Collected data entries
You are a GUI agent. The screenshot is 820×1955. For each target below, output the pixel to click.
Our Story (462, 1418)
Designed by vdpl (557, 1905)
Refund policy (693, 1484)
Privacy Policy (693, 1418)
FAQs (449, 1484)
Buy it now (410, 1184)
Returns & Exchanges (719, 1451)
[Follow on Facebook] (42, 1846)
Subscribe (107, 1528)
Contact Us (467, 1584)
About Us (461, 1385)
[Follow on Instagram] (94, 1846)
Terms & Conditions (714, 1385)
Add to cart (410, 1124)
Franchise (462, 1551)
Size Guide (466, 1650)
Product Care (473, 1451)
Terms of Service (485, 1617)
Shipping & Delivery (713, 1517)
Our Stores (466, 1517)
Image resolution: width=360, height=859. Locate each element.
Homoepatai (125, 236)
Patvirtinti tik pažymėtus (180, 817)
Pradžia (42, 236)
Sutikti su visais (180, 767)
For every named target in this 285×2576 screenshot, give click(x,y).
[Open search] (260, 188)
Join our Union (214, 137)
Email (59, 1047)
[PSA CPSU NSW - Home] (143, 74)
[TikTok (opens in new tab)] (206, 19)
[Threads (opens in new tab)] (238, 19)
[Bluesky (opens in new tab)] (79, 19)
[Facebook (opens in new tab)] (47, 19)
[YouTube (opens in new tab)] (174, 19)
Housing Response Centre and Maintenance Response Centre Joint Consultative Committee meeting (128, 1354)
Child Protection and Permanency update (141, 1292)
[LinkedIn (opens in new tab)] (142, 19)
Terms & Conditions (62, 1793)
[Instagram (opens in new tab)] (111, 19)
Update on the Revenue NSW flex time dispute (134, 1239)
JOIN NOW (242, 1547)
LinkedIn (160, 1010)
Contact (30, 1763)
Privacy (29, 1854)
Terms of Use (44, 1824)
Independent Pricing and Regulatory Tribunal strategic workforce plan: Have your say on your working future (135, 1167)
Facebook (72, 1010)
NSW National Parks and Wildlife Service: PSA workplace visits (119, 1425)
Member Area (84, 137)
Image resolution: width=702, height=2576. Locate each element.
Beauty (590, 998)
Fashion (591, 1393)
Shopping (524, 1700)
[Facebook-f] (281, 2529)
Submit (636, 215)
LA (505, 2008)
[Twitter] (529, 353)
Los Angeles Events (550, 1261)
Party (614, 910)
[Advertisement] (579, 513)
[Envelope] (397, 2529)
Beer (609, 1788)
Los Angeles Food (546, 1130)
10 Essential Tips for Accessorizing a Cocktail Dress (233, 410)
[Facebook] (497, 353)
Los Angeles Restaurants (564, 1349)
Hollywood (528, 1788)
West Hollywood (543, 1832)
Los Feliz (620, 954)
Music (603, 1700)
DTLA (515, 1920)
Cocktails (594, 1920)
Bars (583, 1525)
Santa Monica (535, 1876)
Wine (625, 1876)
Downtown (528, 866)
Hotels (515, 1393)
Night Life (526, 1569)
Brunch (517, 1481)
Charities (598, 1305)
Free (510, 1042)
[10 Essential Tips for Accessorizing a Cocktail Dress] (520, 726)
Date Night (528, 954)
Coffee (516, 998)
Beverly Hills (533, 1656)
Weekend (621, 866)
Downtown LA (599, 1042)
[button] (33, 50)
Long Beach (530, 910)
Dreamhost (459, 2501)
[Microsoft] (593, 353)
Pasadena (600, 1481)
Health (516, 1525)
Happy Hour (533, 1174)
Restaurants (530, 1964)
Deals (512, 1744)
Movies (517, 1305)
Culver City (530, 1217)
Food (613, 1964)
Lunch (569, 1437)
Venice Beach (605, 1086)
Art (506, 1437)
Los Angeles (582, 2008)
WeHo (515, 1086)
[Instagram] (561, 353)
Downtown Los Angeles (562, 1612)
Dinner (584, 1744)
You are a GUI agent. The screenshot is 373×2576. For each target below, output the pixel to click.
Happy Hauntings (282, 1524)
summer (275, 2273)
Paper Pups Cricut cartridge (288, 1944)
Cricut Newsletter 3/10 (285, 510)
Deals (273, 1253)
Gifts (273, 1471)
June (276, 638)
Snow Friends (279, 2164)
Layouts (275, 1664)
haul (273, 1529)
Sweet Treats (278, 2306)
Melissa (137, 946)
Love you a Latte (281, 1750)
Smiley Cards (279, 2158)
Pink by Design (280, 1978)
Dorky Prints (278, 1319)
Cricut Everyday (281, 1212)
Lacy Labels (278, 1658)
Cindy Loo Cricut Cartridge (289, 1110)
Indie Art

● **The task**: Which lines above hold the string "Follow"? Copy every one of them.

● **Task result**:
[Follow on Facebook] (42, 1846)
[Follow on Instagram] (94, 1846)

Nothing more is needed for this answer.